Ressenti de Stéphane | Toc Story
  • Lorsque les premiers signes d’évitement sont apparus, je ne me suis pas du tout inquiété car c’était l’âge du passage de l’enfance à l’adolescence.
    Certes, les résultats scolaires étaient épouvantables mais de 6 à 12 ans, il trustait les dernières places à l’école et il avait horreur d’étudier.
    Très rapidement, la situation a empiré entre Thomas et moi-même me plongeant dans le plus grand désarroi ; qu’avais-je donc fait, qu’avais-je donc dit pour mériter un tel rejet de la part de mon fils ?
    Les situations devenant de plus en plus conflictuelles entre nous, mes sentiments ont été de la colère à l’indifférence totale. Un sentiment d’humiliation également et d’échec absolu dans notre éducation.
    Ce que je supportais le moins, c’était le manque de respect envers moi et envers sa maman et les crises d’hystérie de Thomas pour des détails vraiment insignifiants. Il était impossible d’avoir une discussion rationnelle et cohérente avec lui.

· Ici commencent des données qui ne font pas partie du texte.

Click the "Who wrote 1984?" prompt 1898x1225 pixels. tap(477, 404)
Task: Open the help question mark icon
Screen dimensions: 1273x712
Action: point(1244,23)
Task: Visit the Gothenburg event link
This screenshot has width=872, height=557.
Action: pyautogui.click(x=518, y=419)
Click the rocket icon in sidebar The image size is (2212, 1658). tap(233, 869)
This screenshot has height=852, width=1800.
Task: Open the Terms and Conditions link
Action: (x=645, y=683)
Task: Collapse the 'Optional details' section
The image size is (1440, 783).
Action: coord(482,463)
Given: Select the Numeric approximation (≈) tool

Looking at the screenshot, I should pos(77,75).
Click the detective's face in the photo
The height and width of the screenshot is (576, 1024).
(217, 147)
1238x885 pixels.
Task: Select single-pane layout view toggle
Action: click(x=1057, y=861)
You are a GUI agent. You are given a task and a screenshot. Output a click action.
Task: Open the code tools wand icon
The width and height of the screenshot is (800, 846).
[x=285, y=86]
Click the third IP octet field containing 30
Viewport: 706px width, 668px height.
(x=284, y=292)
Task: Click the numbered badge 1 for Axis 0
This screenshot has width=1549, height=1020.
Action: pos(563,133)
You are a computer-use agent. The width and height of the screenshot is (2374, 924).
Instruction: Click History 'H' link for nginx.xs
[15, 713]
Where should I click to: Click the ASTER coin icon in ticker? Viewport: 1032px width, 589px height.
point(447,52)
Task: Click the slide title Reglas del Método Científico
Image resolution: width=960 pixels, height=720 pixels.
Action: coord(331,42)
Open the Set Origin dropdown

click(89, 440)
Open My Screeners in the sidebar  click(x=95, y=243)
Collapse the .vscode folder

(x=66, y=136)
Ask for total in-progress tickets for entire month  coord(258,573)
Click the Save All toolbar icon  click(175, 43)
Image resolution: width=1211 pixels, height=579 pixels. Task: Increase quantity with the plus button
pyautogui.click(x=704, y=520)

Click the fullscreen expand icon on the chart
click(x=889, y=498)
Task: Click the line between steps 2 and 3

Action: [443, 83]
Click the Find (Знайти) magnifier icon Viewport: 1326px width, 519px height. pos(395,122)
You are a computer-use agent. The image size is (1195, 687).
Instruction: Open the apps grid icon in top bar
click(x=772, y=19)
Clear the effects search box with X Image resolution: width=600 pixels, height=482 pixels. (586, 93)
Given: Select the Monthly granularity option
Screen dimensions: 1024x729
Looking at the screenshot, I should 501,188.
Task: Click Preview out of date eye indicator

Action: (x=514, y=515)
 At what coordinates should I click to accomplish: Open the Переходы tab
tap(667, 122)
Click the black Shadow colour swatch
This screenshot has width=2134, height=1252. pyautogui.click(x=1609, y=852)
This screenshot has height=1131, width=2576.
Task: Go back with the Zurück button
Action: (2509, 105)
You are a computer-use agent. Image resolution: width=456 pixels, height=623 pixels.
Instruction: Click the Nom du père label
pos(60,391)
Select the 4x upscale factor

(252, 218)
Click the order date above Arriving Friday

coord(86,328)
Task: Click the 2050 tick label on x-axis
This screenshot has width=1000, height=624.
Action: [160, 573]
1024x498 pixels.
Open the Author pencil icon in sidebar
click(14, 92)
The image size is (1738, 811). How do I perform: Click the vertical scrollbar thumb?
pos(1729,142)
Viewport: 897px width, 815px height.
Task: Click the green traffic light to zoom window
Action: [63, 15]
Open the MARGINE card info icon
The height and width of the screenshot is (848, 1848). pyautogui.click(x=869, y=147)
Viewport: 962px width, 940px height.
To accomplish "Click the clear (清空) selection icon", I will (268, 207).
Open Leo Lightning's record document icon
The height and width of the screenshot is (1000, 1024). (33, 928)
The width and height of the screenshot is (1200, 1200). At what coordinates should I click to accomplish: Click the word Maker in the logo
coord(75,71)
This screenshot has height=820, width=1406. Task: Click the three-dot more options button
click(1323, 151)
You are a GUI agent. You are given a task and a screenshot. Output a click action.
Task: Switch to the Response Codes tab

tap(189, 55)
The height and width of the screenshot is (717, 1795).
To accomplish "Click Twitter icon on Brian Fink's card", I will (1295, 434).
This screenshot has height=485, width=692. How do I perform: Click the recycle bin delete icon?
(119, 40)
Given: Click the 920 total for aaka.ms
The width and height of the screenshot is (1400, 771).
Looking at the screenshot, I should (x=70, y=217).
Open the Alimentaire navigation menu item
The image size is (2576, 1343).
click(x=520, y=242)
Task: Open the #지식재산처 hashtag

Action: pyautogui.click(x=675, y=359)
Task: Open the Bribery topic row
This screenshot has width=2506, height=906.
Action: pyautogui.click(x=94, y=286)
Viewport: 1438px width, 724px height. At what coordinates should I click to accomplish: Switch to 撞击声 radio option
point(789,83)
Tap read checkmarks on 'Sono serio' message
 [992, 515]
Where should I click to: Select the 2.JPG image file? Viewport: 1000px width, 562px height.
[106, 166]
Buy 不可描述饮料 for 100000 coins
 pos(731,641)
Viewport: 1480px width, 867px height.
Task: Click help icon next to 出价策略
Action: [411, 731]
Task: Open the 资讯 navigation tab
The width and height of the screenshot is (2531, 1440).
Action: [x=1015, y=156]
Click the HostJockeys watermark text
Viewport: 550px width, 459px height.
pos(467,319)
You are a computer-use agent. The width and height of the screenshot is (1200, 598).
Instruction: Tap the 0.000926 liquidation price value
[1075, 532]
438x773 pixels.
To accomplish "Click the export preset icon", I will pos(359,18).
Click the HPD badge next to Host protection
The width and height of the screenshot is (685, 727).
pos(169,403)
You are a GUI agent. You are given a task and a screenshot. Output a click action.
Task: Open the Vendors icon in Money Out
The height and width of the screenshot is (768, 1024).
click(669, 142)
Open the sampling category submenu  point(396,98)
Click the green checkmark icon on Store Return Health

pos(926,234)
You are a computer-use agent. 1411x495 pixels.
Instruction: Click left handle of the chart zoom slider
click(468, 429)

    En l’interrogeant, il affirmait avoir une phobie des microbes, de l’obésité, de ce qui pourrait arriver à sa maman, de la propreté (il ne se lavait pas…) etc. ; j’étais terriblement déstabilisé et je ne souhaite à personne de vivre cela.
    Très vite, nous avons décidé de consulter un psychiatre spécialiste des enfants ainsi qu’un comportementaliste.
    Leurs approches du problème étaient diamétralement opposées nous plaçant, de facto, dans le plus grand embarras, nous avons dû faire un choix.
    J’avais clairement « perdu définitivement » mon fils.
    L’attitude de mon épouse a été l’unique moteur de la solution au problème de Thomas. En effet, écarté de fait par l’absence de relation avec mon fils, elle a supporté la totalité de la charge émotionnelle et, tant par sa force que par le dialogue permanent entre nous, elle a sauvé notre famille de l’éclatement et a permis de reprendre son rôle de mère auprès de Thomas par la fermeté qu’imposait la situation.
    Le passage de Thomas dans une unité psychiatrique d’un grand hôpital universitaire durant deux mois a permis à chaque membre de la famille de faire un break ainsi qu’une introspection bien nécessaire.
    En rentrant du centre, nos rapports se sont doucement mais sûrement améliorés et aujourd’hui, je peux affirmer, avec joie, que j’ai retrouvé mon fils Thomas.